62. A method for identifying an agonist of the Wnt pathway, said method comprising: a) contacting a complex comprising at least one Lgr protein, at least one Frizzled receptor and at least one LRP protein with a candidate compound in the presence of a Wnt protein; and b) determining the level of Wnt/beta catenin signalling wherein an increase in the level of Wnt/beta catenin indicates that the candidate compound is an agonist of the Wnt pathway.

63. A bispecific compound, optionally a bi-specific antibody, which binds to both Lgr4 and Lgr5 and inhibits beta-catenin signalling. 64. A method of inhibiting beta-catenin signalling comprising administering the bispecific compound of claim 63.

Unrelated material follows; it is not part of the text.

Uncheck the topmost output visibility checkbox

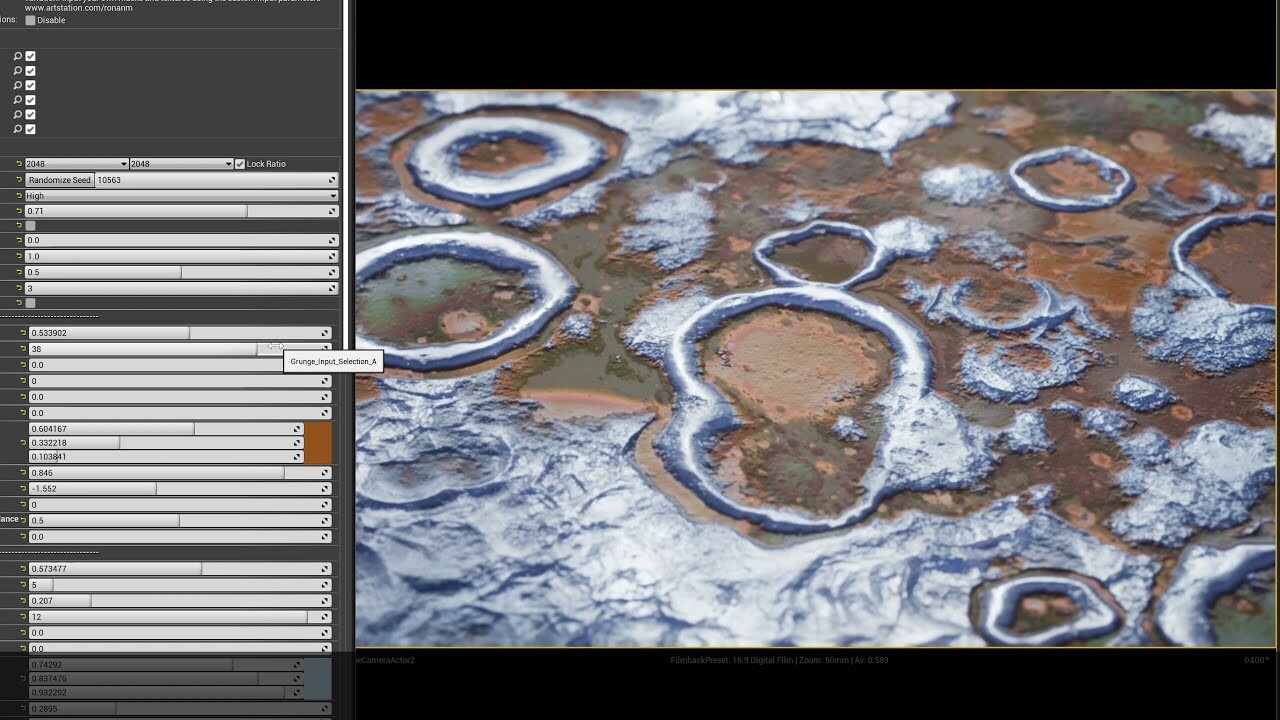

65. The method of claim 64, wherein the method is conducted in vitro, in vivo or ex vivo.

66. The method of claim 64, wherein the method is conducted in vivo and the compound is administered to a patient to treat cancer. 67. A combination of two or all of i) an inhibitor of Lgr5, ii) an inhibitor of Lgr4 and iii) an inhibitor of Lgr6 for use in treating cancer wherein said two or all of i) an inhibitor of Lgr5, ii) an inhibitor of Lgr4 and iii) an inhibitor of Lgr6 are for sequential,

simultaneous or separate administration.

68. A method of treating cancer comprising administering two or all of i) an inhibitor of Lgr5, ii) an inhibitor of Lgr4 and iii) an inhibitor of Lgr6 wherein said two or all of i) an inhibitor of Lgr5, ii) an inhibitor of Lgr4 and iii) an inhibitor of Lgr6 are administered sequentially, simultaneously or separately.

69. A cell culture medium comprising an agonist or multi-targeting compound according to any one of claims 1 to 47.

70. An organoid obtained using the method of any one of claims 56 to 59 and/or the cell culture medium of claim 69.